労働基準法24条は、社会保険の天引き、労使協定があった場合に給与からの金銭の天引きを認めるが、資本、生産手段を持たない労働者は、生産関係上、労使協定にサインせざるを得ない。社会保険の名目で預金された現金は国際金融資本の所有であるから、戦争産業に投融資される。

社会保険は租税であり、すなわち利子配当である。
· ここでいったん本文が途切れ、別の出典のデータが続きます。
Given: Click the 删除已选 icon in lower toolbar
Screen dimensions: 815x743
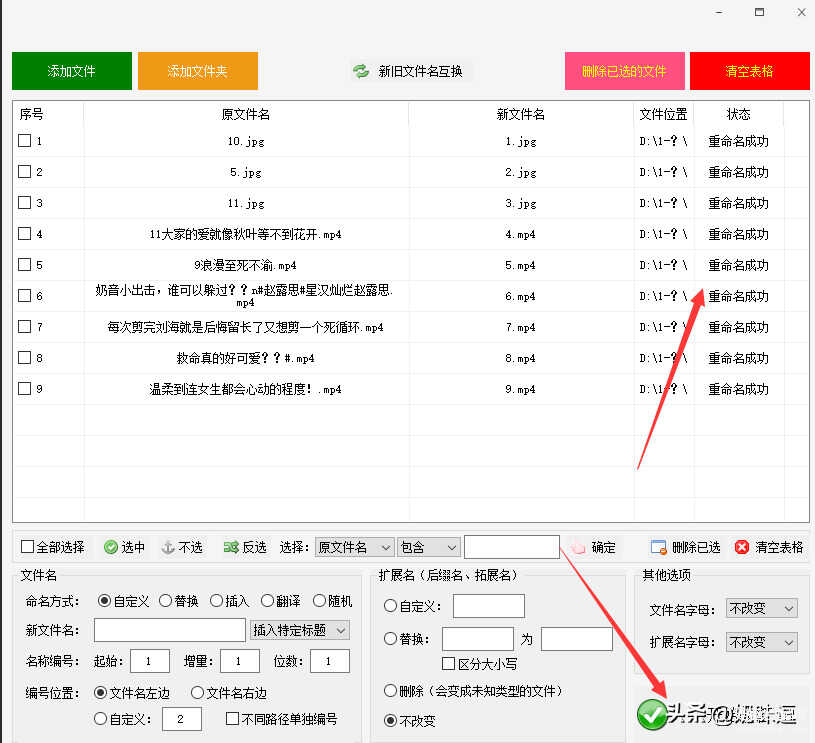Looking at the screenshot, I should coord(658,547).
資本は、所有法人の税引前の利益から配当されているにもかかわらず、配当を受けた法人に課税を行うと二重課税と主張して、配当の益金不算入や所得税額控除、配当税額控除を認めさせておきながら、社会保険という課税後の給与に給与課税を行ったことについては二重課税とはしないのである。

給与から親睦会費、旅行積立金、ボランティア代、図書購入費で天引きされることにより、労働者は、退職する段階まで資本に貸付をすることを余儀なくされる。貸付けを余儀なくされる間、生活の土台となる経済に労働者は金銭を使用できず、天引き後の給与で労働力再生産を余儀なくされるにもかかわらず、給与課税が行われる。
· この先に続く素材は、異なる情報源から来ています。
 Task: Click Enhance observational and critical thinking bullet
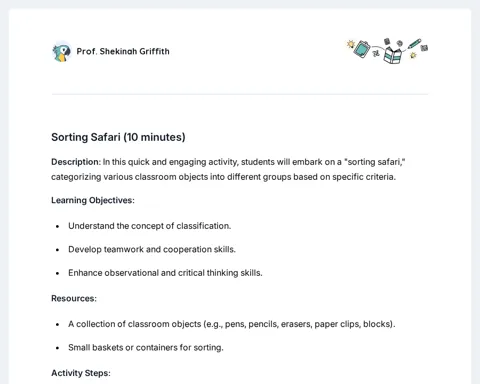(165, 273)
社内行事が給付されても生産関係上行事参加は労働であり、生活の土台となる経済に労働者は金銭を使用できず、天引き後の現金で労働力再生産を余儀なくされ、天引き額は新たな無償労働であり、その上給与課税まで受けるのである。

社内積立金、旅費積立金、ボランティア代、図書購入代で徴収された現金は、現実には法人の内部留保であり、法人の資本の所有であり、戦争産業への投融資に回される。こうした給与天引きは、労働の再疎外、サービス残業である。

現実に預かり金の返還の実体があれば、法人の所得計算上、給与天引き額は資本への貸付金、返還されないものは資本への配当であると解する義務があり、資本は所有する法人の法人税を負担する義務があるであろう。